What we have at the moment, Mr. Chairman, is a very unusual and peculiar situation. I've never heard before of any penalties like this having to be deducted from the wages of working people to be donated to charitable organizations. I'm wondering if the charities were actually consulted before this particular subsection (4) was put in place. I'm wondering which charities would willingly accept money which is actually a penalty imposed on working people. What you're asking these charitable organizations, who must rely on the goodwill of the working people all over this province for their donations.... What organization would willingly accept the wages of working people as a punitive measure? What I'm saying, Mr. Chairman, is that I'm absolutely opposed to subsection (4) , but I suppose that the amendment would make it slightly more palatable.

MR. KING: I just have to record my rather strenuous opposition to the concepts contained in the section. I think the member for North Vancouver-Capilano's (Mr. Gibson's) amendment is an improvement, but I must say that I object to the employer playing a role in a punitive measure against employees. The whole thrust of industrial relations should be to improve the relationship between employee and employer, and to improve the attitudes and the mutual respect that should be between those two parties. To now by statute make the employer part of the punitive system that may be assessed against workers is to entrench, compound and certainly solidify animosity that already may be inherent between the two parties. I think that is a faulty and dangerous concept.

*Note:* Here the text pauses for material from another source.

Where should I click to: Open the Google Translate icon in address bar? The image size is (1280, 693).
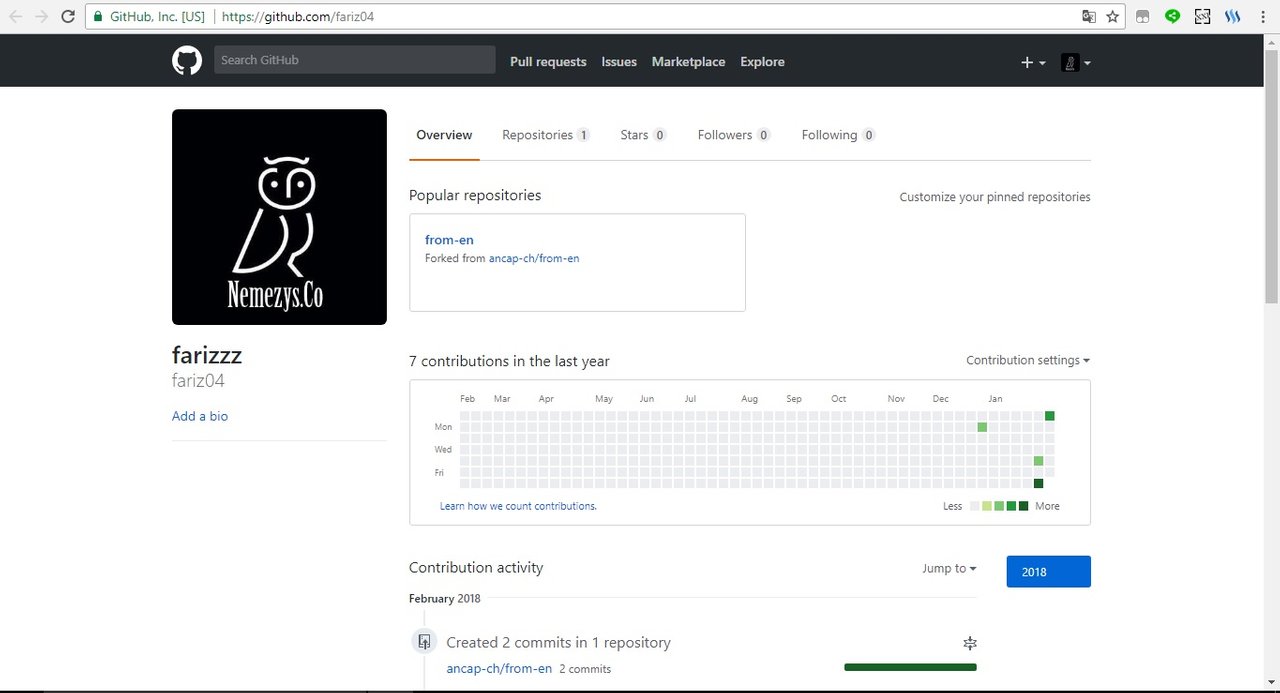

The other aspect is, as my colleague from Comox (Ms. Sanford) had indicated, that it is sheer madness to expect a charitable organization to accept as its rewards punitive damages that are set out by statute against working people. Charitable organizations rely on the good will of the community to support them in their good efforts. This is a sure step in the direction of destroying that community of good will which charitable organizations do expect.

Amendment negatived.

Section 9 approved on the following division:

YEAS - 28

Waterland Davis Hewitt
McClelland Williams Bawlf
Nielsen Vander Zalm Davidson
Haddad Kahl Kempf
McCarthy Phillips Gardom
Bennett Wolfe Chabot
Curtis Fraser Shelford
Jordan Bawtree Rogers
Mussallem Loewen Strongman
Wallace, G.S.

NAYS - 11

Gibson Nicolson Cocke
Dailly King Levi
Sanford Skelly D'Arcy
Lockstead Wallace, B.B.
Hon. Mr. Chabot requests that leave be asked to record the division in the Journals of the House.

Section 10 approved.

On section 11.

MR. CHAIRMAN: There are two amendments here which appear to be almost identical. Could we hear the hon. minister first, if you will?

Interjections.

MR. CHAIRMAN: Then we'll allow debate on both.

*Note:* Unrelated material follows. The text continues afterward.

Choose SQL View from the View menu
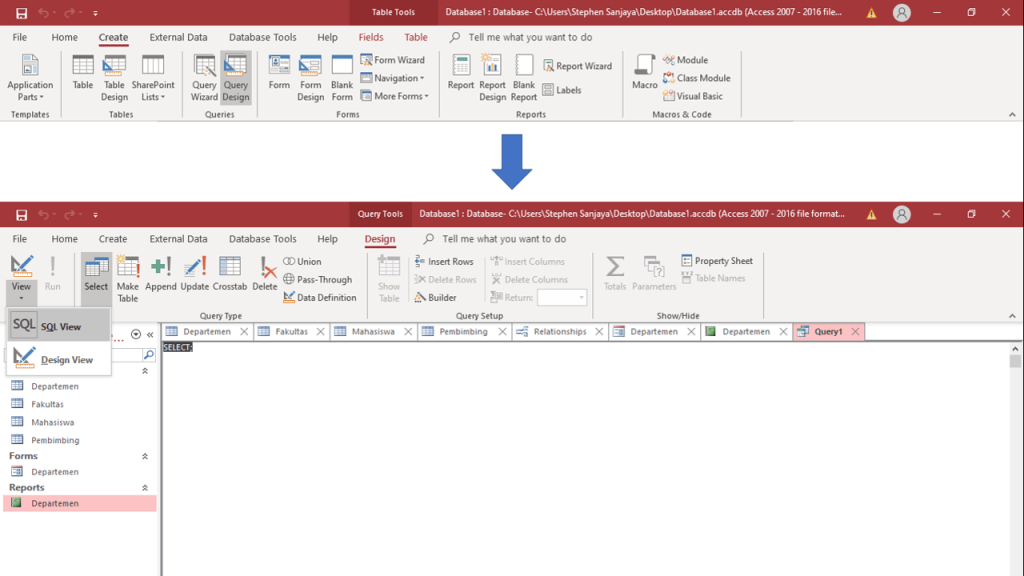The width and height of the screenshot is (1024, 576). click(x=58, y=326)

HON. MR. WILLIAMS: Mr. Chairman, I move the amendment standing in my name on the order paper. (See appendix.)

[ Page 6027 ]

On the amendment.

MR. GIBSON: Mr. Chairman, that amendment is virtually identical to the amendment standing in my name on the order paper. I want the minister to know I support it.

Amendment approved.

Section 11 as amended approved.

Sections 12 and 13 approved.

On section 14.

MR. KING: Mr. Chairman, today the government has asked the opposition on numerous occasions just what it was about this bill that we object to. We have tried to outline our differences of opinion with various sect ' ions, But I want to say, Mr. Chairman, that section 14 in itself is reason enough to oppose this bill.

SOME HON. MEMBERS: Hear, hear!

MR. KING: This is the first incursion into the independence of the Labour Relations Board of the province of British Columbia from a government, Mr. Chairman, whose Premier is fond of standing in this House and pompously saying that the agencies of government are now independent and free from political control.

Interjection.

MR. CHAIRMAN: Order, please!

MR. KING: Well, I'm hard-pressed to find any on my side of the House but I see at least five in the cabinet benches, carpetbaggers from the Liberals, from the Conservatives.

Interjection.

MR. KING: That's where I see the carpetbaggers, Mr. Chairman.

MR. CHAIRMAN: Order!

MR. KING: Mr. Chairman, so there is no mistake, I want to read to the Minister of Labour the particular section of this bill that I find objectionable, dangerous and insidious:

"The Labour Relations Board may, on the application of any person or on its own motion, and shall, on order of the Lieutenant-Governor-in-Council, forthwith after it is made, file in a registry of the supreme court a copy of every order made by it in a matter arising under this Act, and the order shall be filed as if it were an order of the court and, on being filed, the order shall be deemed for all purposes, except for the purpose of an appeal from it, to be an order of the supreme court effective from the date the order was made by the board."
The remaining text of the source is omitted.